Haro sur le Qatar ! Depuis quelques jours, le gouvernement israélien concentre ses attaques verbales sur l’émirat gazier, un ministre influent accusant même Doha d’être « responsable » des attaques du 7 octobre menées par le Hamas palestinien sur le sol de l’État hébreu. Et ce, alors que les Qataris jouent les médiateurs pour arracher une trêve. Décryptage.
Le Qatar « est le parrain du Hamas et est largement responsable des massacres commis par le Hamas sur les citoyens israéliens ». Connu pour ses déclarations fracassantes et incendiaires, le ministre israélien des Finances Bezalel Smotrich a jeté de l’huile sur le feu, mercredi 24 janvier sur son compte X, sur une polémique naissante entre le Premier ministre Benjamin Netanyahu et l’émirat gazier.
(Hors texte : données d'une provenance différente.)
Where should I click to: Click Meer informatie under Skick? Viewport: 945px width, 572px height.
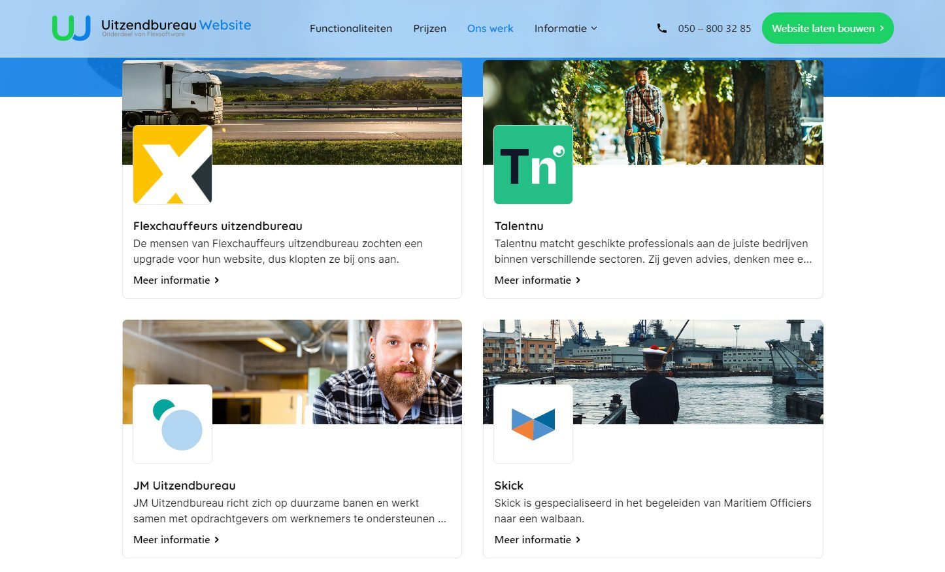[537, 539]
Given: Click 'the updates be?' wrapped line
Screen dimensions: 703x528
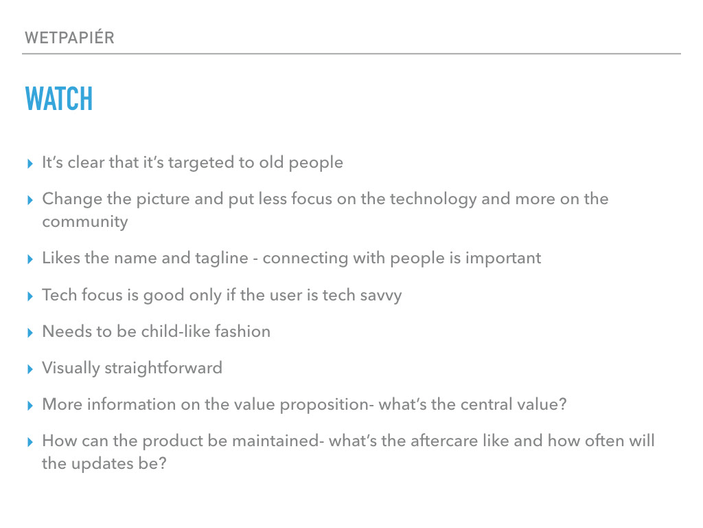Looking at the screenshot, I should point(104,463).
La figure de la droite nationaliste religieuse a lancé son attaque en répondant directement à un post du porte-parole du ministère qatari des Affaires étrangères qui jugeait « irresponsables » des critiques acerbes prononcées par le Premier ministre israélien contre Doha.
Mercredi, la chaîne israélienne 12 a en effet rendu public un document sonore enregistré lors d’une réunion à huis clos entre Benjamin Netanyahu et des familles d’otages retenus depuis le 7 octobre à Gaza, dans lequel le Premier ministre juge « problématique » le rôle joué par les Qataris.
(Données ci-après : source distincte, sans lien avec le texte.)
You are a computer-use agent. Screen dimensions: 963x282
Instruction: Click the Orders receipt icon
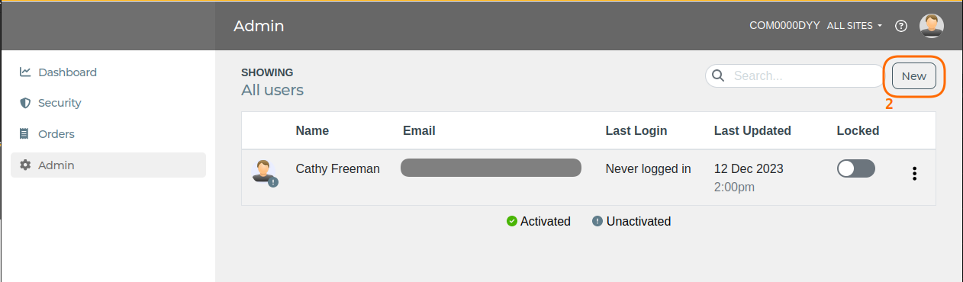click(x=24, y=134)
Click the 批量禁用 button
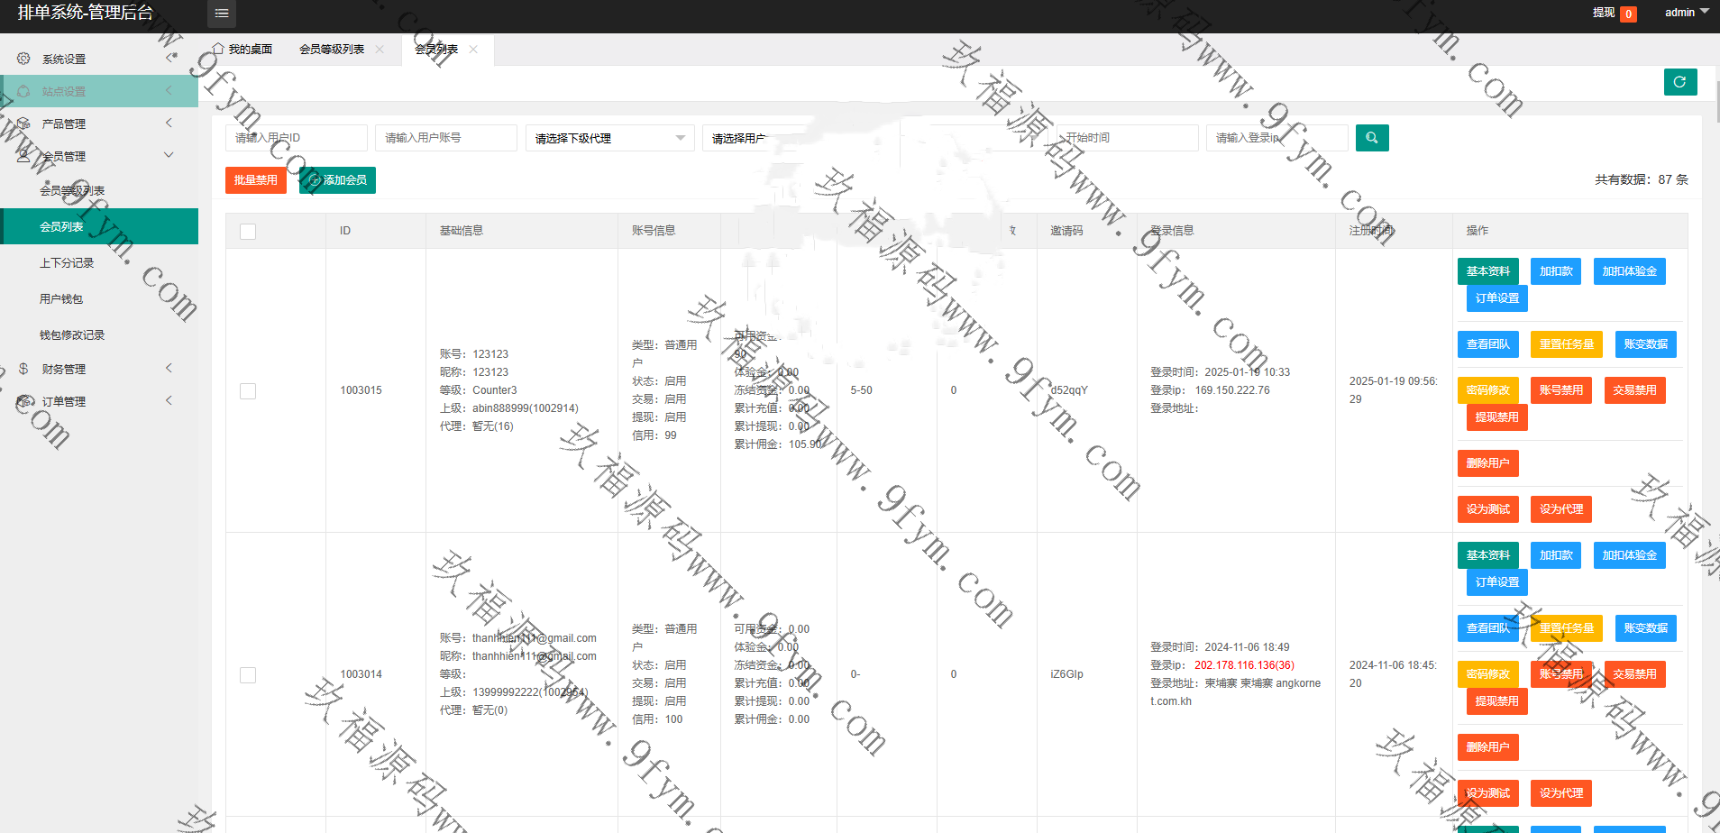The height and width of the screenshot is (833, 1720). [x=255, y=180]
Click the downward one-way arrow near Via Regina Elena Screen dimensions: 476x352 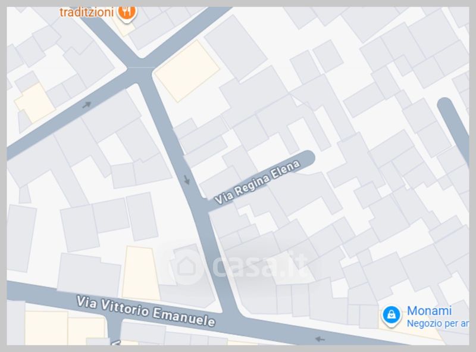coord(187,180)
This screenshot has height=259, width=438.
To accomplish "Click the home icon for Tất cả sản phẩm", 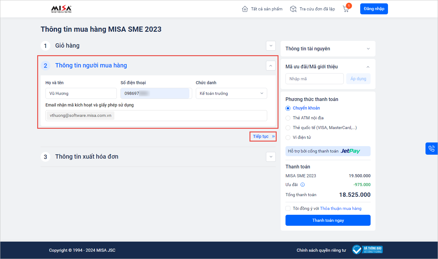I will click(x=245, y=9).
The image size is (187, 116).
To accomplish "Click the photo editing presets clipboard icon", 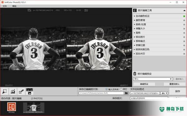I will coord(135,73).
« Je n’ai aucune illusion à leur égard », a-t-il confié. Ils « ont des moyens de faire pression [sur le Hamas, NDLR]. Et pourquoi ? Parce qu’ils les financent. »
Soulignant qu’il ne remerciait jamais publiquement le Qatar pour le rôle qu’il joue dans les négociations, dont celles qui ont abouti fin novembre à la libération de 105 otages, Benjamin Netanyahu s’en est également pris à la décision de Washington de renouveler un accord sur le maintien d’une présence militaire américaine dans l’émirat.
« Je leur ai dit [aux Américains, NDLR] que pour s’assurer que le Qatar fasse pression sur le Hamas, il fallait commencer par exercer des pressions sur le Qatar [en ne renouvelant pas ce type d’accord] », a-t-il notamment déclaré.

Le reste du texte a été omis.